EXERCISE MATERIAL »
┌──
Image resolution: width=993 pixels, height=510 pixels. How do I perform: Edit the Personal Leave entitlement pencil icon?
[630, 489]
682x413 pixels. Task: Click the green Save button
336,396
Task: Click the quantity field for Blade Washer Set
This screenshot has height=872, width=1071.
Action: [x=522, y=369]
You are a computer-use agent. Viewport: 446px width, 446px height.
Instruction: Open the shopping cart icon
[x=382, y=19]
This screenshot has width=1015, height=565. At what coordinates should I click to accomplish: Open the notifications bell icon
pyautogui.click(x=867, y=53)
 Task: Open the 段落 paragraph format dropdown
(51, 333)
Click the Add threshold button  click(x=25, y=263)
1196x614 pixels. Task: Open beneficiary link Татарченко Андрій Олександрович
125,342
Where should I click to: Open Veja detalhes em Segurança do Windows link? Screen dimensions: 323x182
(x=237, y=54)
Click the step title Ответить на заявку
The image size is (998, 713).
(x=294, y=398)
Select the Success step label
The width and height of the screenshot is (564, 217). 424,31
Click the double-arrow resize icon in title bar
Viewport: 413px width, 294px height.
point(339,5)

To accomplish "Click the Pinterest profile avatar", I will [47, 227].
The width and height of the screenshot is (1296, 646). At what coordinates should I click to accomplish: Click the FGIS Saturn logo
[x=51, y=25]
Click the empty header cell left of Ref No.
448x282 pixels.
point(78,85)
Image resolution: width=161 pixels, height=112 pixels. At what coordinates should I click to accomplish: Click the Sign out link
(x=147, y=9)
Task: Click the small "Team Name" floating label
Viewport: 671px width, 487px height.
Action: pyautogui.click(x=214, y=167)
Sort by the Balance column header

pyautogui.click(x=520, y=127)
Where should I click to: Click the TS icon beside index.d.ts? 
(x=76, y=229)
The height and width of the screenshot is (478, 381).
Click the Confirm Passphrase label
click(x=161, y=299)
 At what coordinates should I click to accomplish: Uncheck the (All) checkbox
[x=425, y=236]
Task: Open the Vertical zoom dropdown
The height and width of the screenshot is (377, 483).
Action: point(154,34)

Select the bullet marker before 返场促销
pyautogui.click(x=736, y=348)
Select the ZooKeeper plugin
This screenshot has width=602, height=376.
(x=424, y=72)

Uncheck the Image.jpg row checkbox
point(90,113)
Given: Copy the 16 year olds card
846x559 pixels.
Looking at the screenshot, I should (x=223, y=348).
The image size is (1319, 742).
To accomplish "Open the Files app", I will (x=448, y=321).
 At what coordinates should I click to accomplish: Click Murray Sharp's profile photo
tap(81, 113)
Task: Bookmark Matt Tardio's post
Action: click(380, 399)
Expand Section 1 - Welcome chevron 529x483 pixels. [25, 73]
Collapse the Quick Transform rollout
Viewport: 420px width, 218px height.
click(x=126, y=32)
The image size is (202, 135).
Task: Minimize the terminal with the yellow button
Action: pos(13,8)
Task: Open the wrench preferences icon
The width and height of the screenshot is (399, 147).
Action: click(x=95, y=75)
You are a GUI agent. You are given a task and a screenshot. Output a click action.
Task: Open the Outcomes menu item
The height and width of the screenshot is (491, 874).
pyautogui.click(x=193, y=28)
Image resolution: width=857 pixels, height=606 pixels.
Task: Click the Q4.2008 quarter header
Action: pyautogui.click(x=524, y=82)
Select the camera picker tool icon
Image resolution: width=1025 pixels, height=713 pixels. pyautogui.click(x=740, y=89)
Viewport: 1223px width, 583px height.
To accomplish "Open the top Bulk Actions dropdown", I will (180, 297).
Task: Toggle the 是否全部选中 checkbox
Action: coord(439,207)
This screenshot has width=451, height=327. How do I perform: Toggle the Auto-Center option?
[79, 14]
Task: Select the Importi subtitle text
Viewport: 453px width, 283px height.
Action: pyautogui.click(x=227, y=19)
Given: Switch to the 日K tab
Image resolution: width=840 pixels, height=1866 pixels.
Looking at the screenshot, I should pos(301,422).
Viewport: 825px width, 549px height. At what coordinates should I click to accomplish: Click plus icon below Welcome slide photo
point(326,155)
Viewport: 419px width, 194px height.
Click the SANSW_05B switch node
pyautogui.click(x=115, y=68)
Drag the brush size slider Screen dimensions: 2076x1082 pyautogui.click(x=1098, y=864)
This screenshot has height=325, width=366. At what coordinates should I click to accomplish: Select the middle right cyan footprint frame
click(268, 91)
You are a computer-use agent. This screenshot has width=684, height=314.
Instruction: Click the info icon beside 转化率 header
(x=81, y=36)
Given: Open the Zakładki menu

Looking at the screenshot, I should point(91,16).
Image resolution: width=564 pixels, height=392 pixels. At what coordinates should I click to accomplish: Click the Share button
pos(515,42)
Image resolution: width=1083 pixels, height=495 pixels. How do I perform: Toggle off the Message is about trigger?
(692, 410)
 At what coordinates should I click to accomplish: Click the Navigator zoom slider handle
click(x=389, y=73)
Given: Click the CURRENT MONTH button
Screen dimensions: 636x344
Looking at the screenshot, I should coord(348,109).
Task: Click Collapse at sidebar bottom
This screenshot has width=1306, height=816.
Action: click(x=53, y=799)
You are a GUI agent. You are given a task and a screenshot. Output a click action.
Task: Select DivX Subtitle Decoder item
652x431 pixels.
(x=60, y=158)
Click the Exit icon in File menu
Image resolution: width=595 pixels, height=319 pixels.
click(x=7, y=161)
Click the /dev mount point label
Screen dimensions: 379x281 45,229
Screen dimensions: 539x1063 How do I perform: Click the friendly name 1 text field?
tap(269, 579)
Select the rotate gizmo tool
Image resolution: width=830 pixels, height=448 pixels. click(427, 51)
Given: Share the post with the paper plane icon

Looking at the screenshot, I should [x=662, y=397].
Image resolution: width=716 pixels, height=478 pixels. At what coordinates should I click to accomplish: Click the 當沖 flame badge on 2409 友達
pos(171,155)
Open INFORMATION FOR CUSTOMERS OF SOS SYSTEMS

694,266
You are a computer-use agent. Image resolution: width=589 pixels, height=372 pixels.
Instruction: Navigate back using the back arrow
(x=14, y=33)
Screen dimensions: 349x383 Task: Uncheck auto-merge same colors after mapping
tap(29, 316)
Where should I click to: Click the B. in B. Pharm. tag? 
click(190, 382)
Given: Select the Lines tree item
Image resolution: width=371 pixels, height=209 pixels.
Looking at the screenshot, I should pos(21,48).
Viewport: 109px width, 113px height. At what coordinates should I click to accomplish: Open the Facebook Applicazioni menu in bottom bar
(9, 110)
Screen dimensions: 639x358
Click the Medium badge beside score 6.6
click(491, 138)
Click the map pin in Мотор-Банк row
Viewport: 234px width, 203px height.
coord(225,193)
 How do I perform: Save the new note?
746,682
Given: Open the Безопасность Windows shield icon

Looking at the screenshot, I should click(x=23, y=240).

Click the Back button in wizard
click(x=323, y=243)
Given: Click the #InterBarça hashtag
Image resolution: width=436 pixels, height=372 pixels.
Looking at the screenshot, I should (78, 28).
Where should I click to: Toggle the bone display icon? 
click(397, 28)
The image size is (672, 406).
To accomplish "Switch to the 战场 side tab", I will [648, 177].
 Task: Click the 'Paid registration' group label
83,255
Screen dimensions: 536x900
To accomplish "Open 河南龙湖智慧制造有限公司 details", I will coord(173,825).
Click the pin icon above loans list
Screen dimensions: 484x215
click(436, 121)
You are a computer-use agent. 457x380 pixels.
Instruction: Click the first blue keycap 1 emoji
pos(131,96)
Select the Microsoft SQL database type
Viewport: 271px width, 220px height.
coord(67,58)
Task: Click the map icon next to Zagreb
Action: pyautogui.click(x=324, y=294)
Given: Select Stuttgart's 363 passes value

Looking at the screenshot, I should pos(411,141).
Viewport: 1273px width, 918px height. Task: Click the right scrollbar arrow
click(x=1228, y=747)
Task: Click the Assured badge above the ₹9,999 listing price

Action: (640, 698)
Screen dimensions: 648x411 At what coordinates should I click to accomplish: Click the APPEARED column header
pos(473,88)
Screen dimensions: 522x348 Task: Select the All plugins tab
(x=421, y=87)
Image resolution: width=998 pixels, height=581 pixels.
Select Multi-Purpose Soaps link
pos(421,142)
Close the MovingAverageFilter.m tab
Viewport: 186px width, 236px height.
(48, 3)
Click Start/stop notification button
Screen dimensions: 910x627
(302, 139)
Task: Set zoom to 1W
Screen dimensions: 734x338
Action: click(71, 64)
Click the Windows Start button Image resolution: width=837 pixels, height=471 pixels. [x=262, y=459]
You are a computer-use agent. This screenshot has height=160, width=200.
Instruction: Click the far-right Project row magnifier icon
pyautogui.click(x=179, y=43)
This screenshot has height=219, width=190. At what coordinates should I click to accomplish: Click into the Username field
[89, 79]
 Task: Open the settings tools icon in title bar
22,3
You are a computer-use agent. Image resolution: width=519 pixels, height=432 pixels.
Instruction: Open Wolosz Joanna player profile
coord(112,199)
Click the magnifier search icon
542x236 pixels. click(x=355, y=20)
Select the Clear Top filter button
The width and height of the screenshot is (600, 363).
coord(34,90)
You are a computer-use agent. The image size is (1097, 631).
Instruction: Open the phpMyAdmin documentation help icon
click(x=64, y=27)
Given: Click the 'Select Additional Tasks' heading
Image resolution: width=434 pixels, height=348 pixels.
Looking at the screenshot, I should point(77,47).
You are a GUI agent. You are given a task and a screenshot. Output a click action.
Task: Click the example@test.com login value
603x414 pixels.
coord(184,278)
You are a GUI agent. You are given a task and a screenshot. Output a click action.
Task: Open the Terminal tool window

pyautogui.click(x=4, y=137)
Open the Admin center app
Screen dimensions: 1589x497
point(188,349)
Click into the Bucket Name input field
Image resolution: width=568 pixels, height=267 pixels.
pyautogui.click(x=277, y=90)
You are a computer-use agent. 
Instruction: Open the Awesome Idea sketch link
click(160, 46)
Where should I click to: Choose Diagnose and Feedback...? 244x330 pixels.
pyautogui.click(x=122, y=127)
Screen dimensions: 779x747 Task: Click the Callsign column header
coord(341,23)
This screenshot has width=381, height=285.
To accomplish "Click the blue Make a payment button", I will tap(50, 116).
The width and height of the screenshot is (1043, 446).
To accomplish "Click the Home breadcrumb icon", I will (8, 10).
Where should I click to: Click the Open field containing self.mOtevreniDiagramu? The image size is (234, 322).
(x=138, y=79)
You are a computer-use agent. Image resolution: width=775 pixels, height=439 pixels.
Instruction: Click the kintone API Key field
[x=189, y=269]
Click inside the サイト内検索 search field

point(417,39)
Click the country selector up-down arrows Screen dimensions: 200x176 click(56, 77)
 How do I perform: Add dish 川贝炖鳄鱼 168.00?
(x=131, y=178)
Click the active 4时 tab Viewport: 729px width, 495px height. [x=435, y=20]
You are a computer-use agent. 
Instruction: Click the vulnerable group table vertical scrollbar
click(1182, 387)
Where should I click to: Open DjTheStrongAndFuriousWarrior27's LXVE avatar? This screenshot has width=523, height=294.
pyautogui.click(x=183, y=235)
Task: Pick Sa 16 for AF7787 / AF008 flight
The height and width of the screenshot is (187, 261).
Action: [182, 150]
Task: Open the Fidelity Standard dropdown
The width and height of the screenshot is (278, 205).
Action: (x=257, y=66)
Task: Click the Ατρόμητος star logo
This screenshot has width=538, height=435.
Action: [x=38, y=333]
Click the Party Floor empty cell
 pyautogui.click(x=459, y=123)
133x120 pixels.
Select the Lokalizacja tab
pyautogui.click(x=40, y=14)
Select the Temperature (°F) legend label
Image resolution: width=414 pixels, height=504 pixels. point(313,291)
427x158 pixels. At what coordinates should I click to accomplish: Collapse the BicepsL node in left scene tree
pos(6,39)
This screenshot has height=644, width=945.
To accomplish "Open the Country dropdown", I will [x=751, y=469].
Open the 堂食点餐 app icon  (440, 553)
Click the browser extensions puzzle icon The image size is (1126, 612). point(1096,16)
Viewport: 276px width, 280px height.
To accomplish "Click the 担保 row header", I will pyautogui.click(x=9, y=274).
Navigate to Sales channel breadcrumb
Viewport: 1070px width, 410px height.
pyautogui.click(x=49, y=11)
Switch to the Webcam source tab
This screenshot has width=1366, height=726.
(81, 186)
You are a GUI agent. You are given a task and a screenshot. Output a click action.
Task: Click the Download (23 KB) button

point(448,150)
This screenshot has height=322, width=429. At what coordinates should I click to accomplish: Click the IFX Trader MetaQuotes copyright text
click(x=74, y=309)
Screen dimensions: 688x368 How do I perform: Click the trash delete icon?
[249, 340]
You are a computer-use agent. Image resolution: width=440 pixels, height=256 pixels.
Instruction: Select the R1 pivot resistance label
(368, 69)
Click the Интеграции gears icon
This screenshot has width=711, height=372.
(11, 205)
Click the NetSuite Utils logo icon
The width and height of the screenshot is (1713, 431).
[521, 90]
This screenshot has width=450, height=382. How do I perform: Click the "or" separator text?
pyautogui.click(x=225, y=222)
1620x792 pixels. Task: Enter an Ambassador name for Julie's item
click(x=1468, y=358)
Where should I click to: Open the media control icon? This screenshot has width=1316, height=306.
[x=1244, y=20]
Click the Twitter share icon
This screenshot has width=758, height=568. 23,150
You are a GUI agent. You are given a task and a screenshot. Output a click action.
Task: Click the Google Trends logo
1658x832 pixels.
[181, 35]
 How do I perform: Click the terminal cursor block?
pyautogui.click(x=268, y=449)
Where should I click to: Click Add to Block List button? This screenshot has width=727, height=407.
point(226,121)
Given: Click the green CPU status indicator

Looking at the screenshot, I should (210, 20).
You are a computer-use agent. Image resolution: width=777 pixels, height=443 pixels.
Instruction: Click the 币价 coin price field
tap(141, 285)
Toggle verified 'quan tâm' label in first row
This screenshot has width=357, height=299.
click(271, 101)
└──
Please reproduce the lines from the line with "Image resolution: width=434" to the line with "Click into the Bucket Name input field", both ends included, exactly as they appear above.

FINISHED EXERCISE »
Image resolution: width=434 pixels, height=348 pixels.
Looking at the screenshot, I should point(77,47).
You are a GUI agent. You are given a task and a screenshot. Output a click action.
Task: Click the example@test.com login value
603x414 pixels.
coord(184,278)
You are a GUI agent. You are given a task and a screenshot. Output a click action.
Task: Open the Terminal tool window

pyautogui.click(x=4, y=137)
Open the Admin center app
Screen dimensions: 1589x497
point(188,349)
Click into the Bucket Name input field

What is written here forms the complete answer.